Los que trabajan en la pastoral vocacional cumplirán su misión con tanta mayor eficacia cuanto más ayuden a los diversos miembros de la comunidad a sentir como propio el compromiso de formar un número de sacerdotes y consagrados adecuado a las exigencias del pueblo de Dios.

Es evidente, sin embargo, que los primeros que deben sentirse implicados en la pastoral vocacional son los mismos llamados al sacerdocio ministerial y a la vida consagrada: con la alegría de una existencia completamente entregada al Señor, harán concreta y estimulante la propuesta del seguimiento radical de Jesús, manifestando su sorprendente sentido.

Cristo no se limitó a pedir oración para que Dios mande obreros a su mies, sino que les dirigió personalmente su invitación a seguirlo con las palabras: «Ven y sígueme» (Mt 19, 21). Venerados hermanos en el episcopado; amadísimos sacerdotes y religiosos, no tengáis miedo de transmitir a los jóvenes con quienes entréis en contacto en vuestro ministerio diario la invitación del Señor. Esforzaos por salirles al encuentro para proponerles las misteriosas y sorprendentes palabras que han marcado también vuestra vida: «Ven y sígueme».

4. La constante y paciente atención de la comunidad cristiana al misterio de la llamada divina promoverá, así, una nueva cultura vocacional en los jóvenes y en las familias.
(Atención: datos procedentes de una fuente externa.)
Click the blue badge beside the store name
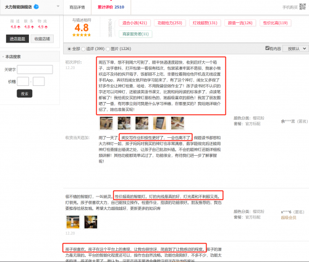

La crisis que atraviesa el mundo juvenil revela, incluso en las nuevas generaciones, apremiantes interrogantes sobre el sentido de la vida, confirmando el hecho de que nada ni nadie puede ahogar en el hombre la búsqueda de sentido y el deseo de encontrar la verdad. Para muchos éste es el campo en el que se plantea la búsqueda de la vocación.

Es preciso ayudar a los jóvenes a que no se resignen a la mediocridad, proponiéndoles grandes ideales, para que también ellos pregunten al Señor: «Maestro, ¿dónde vives?» (Jn 1, 38), «Maestro bueno, ¿qué he de hacer para alcanzar la vida eterna?» (Mc 10, 17), y abran su corazón al seguimiento generoso de Cristo.
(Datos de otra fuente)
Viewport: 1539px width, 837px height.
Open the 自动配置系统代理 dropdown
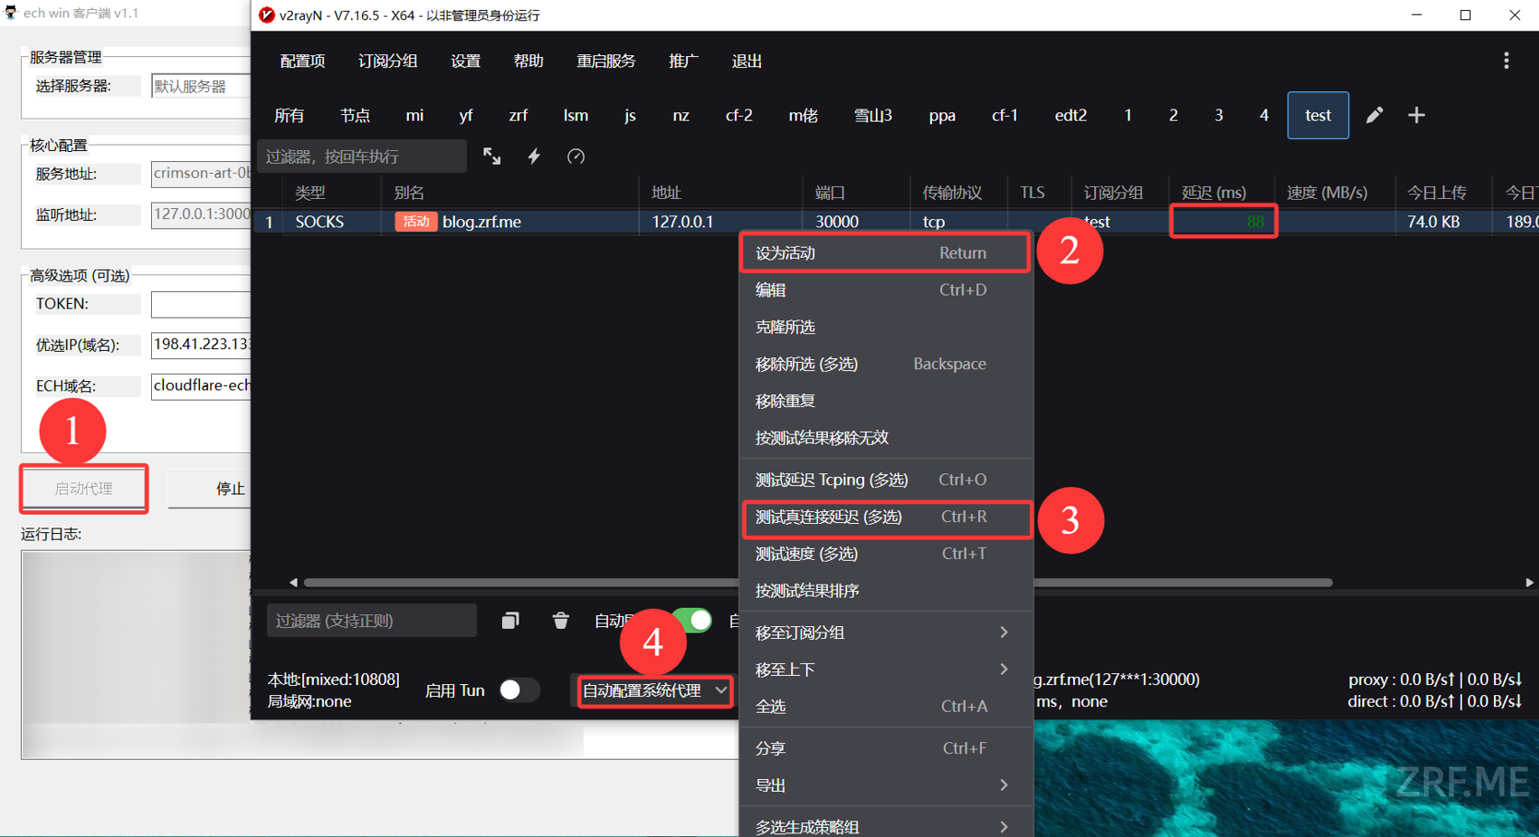click(654, 691)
Esta ha sido la experiencia de innumerables hombres y mujeres, que han sabido ser testigos fieles de Cristo, apóstoles del Evangelio en nuestro continente. Compartiendo las fatigas y las dificultades de los hombres de su tiempo, han creído en la vocación universal a la santidad y han escalado su cumbre por el sendero particular que el Espíritu les ha asignado. Sus opciones y sus carismas han producido grandes frutos, que es preciso multiplicar, para que las Iglesias europeas sigan cumpliendo su misión de evangelización, santificación y promoción humana también en el próximo milenio.

La Virgen María, Madre de las vocaciones, acompañe este generoso esfuerzo, obteniendo del Señor nuevas y abundantes vocaciones al servicio del anuncio del Evangelio en todas las naciones de Europa.

Con estos deseos, imparto a cada uno de vosotros y a vuestras comunidades una bendición apostólica especial.